Onderaan de uitvoer ziet u de tag Eigenaar is verwijderd. Het adresvoorvoegsel is gewijzigd van 10.0.0.0/16 in 10.0.0.0/15. Het subnet met de naam subnet001 is verwijderd. Onthoud dat deze wijzigingen niet zijn geïmplementeerd. U ziet een voorbeeld van de wijzigingen die worden aangebracht als u het Bicep-bestand implementeert.

Sommige eigenschappen die worden vermeld als verwijderd, worden niet daadwerkelijk gewijzigd. Eigenschappen kunnen onjuist worden gerapporteerd als verwijderd wanneer ze zich niet in het Bicep-bestand bevinden, maar worden tijdens de implementatie automatisch ingesteld als standaardwaarden. Dit resultaat wordt beschouwd als 'ruis' in het wat-als-antwoord. De uiteindelijk geïmplementeerde resource bevat de waarden die zijn ingesteld voor de eigenschappen. Naarmate de wat-als-bewerking volwassener wordt, worden deze eigenschappen uit het resultaat gefilterd.

Programmatisch wat-als-resultaten evalueren

Laten we nu programmatisch de wat-als-resultaten evalueren door de opdracht in te stellen op een variabele.

$results = Get-AzResourceGroupDeploymentWhatIfResult `
  -ResourceGroupName ExampleGroup `
  --template-file "what-if-after.bicep"

U kunt een samenvatting van elke wijziging zien.

foreach ($change in $results.Changes)
{
  $change.Delta
}

Verwijdering bevestigen

Als u een voorbeeld van wijzigingen wilt bekijken voordat u een Bicep-bestand implementeert, gebruikt u de parameter confirm switch met de implementatieopdracht. Als de wijzigingen zijn zoals verwacht, reageert u dat u de implementatie wilt voltooien.

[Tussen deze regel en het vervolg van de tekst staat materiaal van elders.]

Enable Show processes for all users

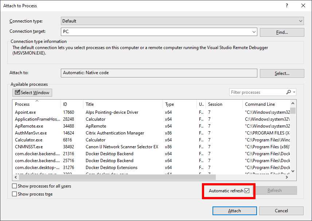point(13,185)
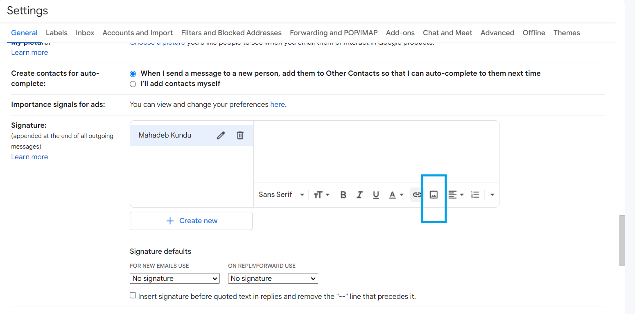Screen dimensions: 635x314
Task: Click the pencil icon to edit signature name
Action: pos(221,136)
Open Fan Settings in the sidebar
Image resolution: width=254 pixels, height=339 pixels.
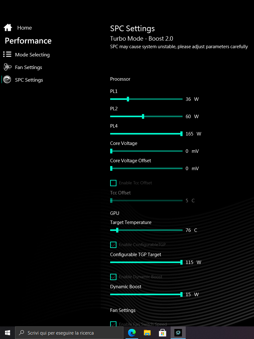(29, 67)
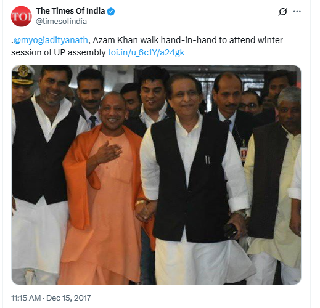
Task: Click the blue verified badge
Action: tap(111, 11)
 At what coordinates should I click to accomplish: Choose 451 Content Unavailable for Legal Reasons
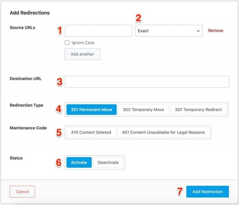163,133
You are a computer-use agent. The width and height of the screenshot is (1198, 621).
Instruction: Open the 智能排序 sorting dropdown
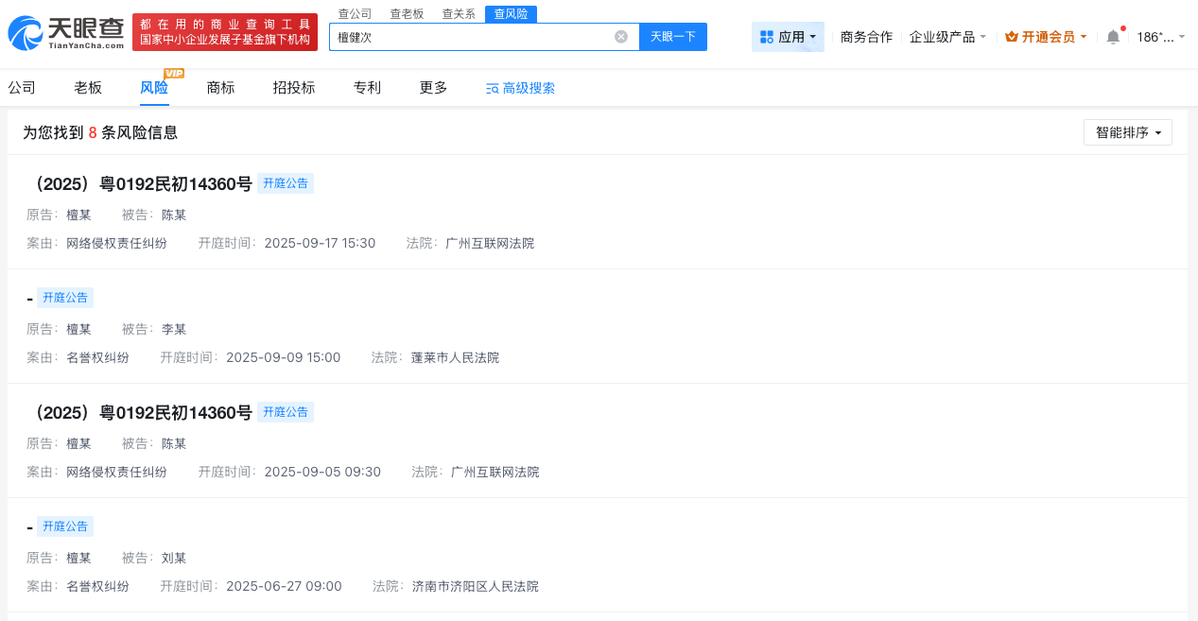click(x=1127, y=132)
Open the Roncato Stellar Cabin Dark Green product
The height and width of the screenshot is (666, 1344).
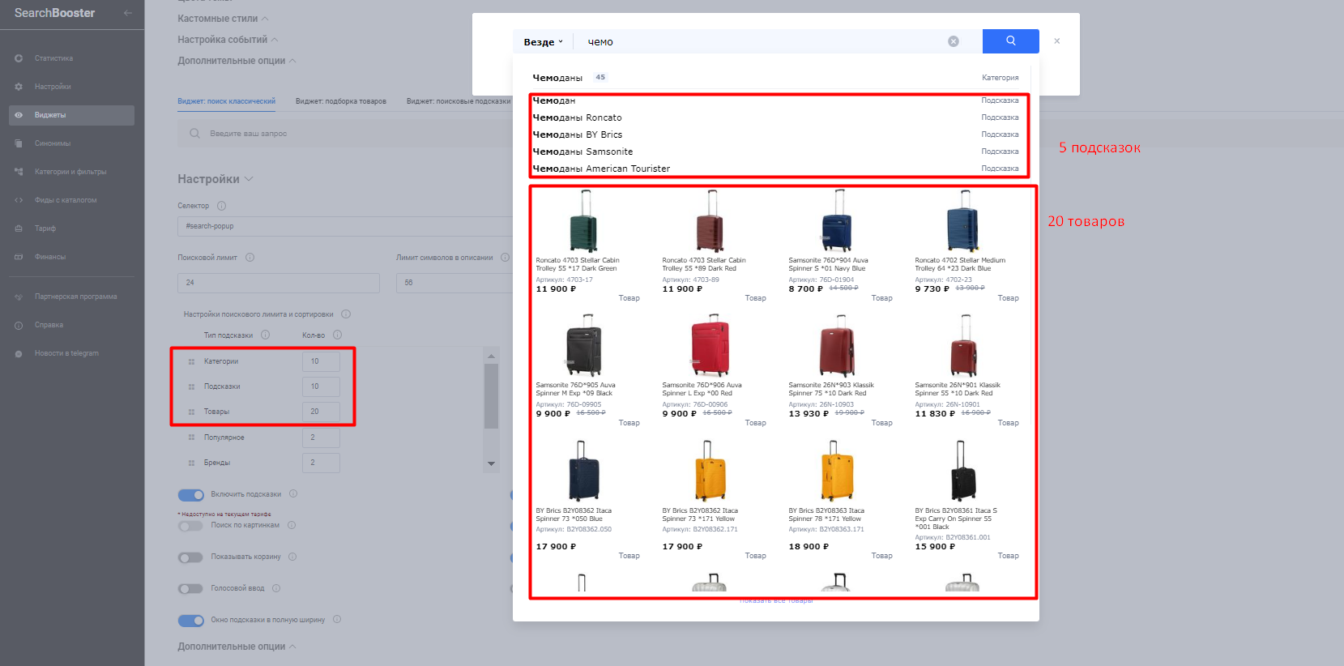pos(583,235)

New-AzResourceGroupDeployment `
  -ResourceGroupName ExampleGroup `
  -Confirm `
  -TemplateFile "what-if-after.bicep"

De implementatiemodus voor wat-als-bewerking van Bicep-implementatie is voltooid

De tekstuitvoer is:

Resource and property changes are indicated with these symbols:
  - Delete
  + Create
  ~ Modify

The deployment will update the following scope:

Scope: /subscriptions/./resourceGroups/ExampleGroup

  ~ Microsoft.Network/virtualNetworks/vnet-001 [2018-10-01]
    - tags.Owner:                    "Team A"
    + properties.enableVmProtection: false
    ~ properties.addressSpace.addressPrefixes: [
      - 0: "10.0.0.0/16"
      + 0: "10.0.0.0/15"
      ]
    ~ properties.subnets: [
      - 0:

          name:                     "subnet001"
          properties.addressPrefix: "10.0.0.0/24"

      ]

Resource changes: 1 to modify.

Are you sure you want to execute the deployment?
[Y] Yes  [A] Yes to All  [N] No  [L] No to All  [S] Suspend  [?] Help (default is "Y"):

U ziet de verwachte wijzigingen en kunt bevestigen dat u de implementatie wilt uitvoeren.

Resources opschonen

Wanneer u de voorbeeldresources niet meer nodig hebt, gebruikt u Azure CLI of Azure PowerShell om de resourcegroep te verwijderen.

az group delete --name ExampleGroup

SDK's

U kunt de wat-als-bewerking gebruiken via de Azure SDK's.